Evaluation Strategy and Trace Selection

Table 1: The Scalable Performance of Cluster Bro on the 500x multiplied HTTP trace

Number of Sensor Nodes	Maximum Processing Rate	Speedup
Standalone Bro	3600 pps
2 Sensors	6800 pps	1.8 $\times$
4 Sensors	14400 pps	4.0 $\times$
8 Sensors	35400 pps	9.8 $\times$

One significant problem in evaluating intrusion detection systems is evaluating on representative traces. Especially for systems which perform deep packet inspection, traces can be highly sensitive and can't easily be exported even to a different secure facility due to privacy and confidentiality concerns.

Since our work is attempting to find bottlenecks and performance artifacts, rather than comparing between multiple intrusion detections or site-specific evaluation, we can sometimes use synthetic traces. To create a synthetic trace, we begin with a small trace which triggers one or more known alerts, allowing us to verify correctness.

We then amplify this trace using a small Click module. The amplification consists of duplicating the packet stream by an amplification factor. Each new packet stream has the SRC and DST addresses hashed to new values. The resulting streams are interleaved, but on a slightly staggered basis to keep the streams out of phase, and written to a new file.

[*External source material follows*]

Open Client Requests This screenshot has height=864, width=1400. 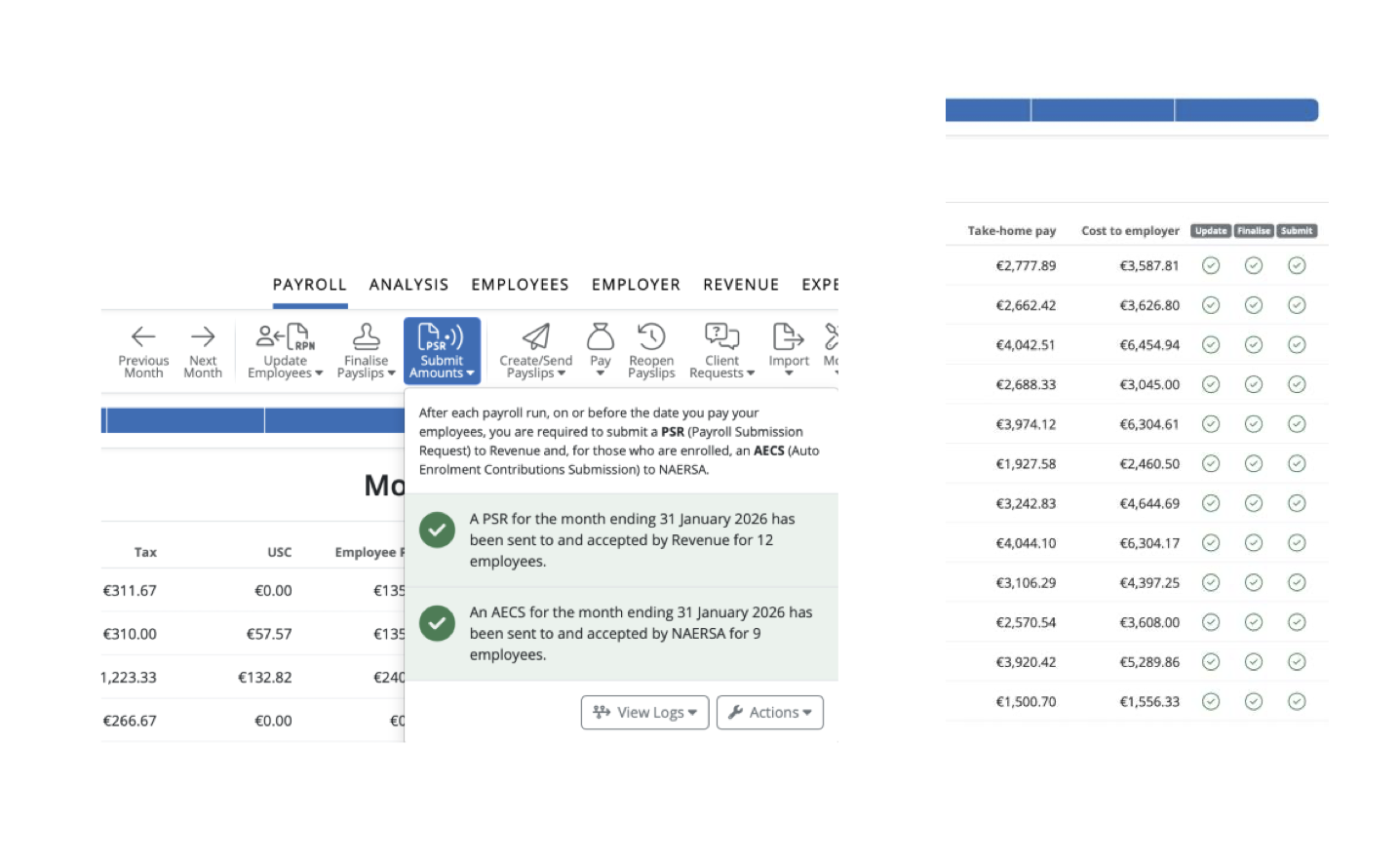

For performing our tests itself, we modified our Click load balancer to read from an amplified trace file. This reading uses a programmable rate limit expressed in packets per second. By creating a smooth packet flow, we eliminate small buffering errors and packet bursts from affecting end-hosts, causing this test to focus solely on system resources used to process the traffic.

We also created some custom shell scripts to manage the cluster, launch experiments, and collect results.

This technique is suitable for discovering and evaluating bottlenecks in our system, but it is NOT sufficient to know whether our system will scale without bottlenecks on real traffic. Without access to real traffic traces, with full packets, we can only state that we have removed known bottlenecks, not that our system will be without bottlenecks when deployed in the real world.

Our initial testing for this work used an HTTP trace. This trace, collected on a user's local system, is 1215 packets and 653930 bytes. It is composed almost entirely of HTTP sessions, which can be particularly stressful for Bro to analyze. This trace included two ``attacks'', suspicious URL requests for ../../../../etc/motd and ../../../etc/passwd and several benign requests. Thus we can easily check to see if the trace was correctly processed: count the total number of sensitive URL alarms and make sure it matches the amplification factor. If Bro had dropped packets, this adds to the alarm count through content-gap errors. Thus we can quickly verify that Bro correctly processed the packet stream.

The cluster itself used one manager node, one proxy node, and a variable number of sensor nodes. Additionally, we performed tests using a single Bro sensor without the cluster. We used an almost-complete set of Bro analyzers for the cluster, including scan detection, dynamic protocol detection, and HTTP request and reply analysis. Our particular trace highly stresses the HTTP reply analyzer, as removing this analyzer improves Bro's performance by over a factor of 2.